------ Records for the task ------
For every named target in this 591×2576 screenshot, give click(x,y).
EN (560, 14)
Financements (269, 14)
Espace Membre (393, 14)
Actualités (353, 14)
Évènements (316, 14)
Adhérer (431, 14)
------
> **What to do**: Using the listing above, reproduce each line without omission.

> **Exercise output**:
For every named target in this 591×2576 screenshot, give click(x,y).
EN (560, 14)
Financements (269, 14)
Espace Membre (393, 14)
Actualités (353, 14)
Évènements (316, 14)
Adhérer (431, 14)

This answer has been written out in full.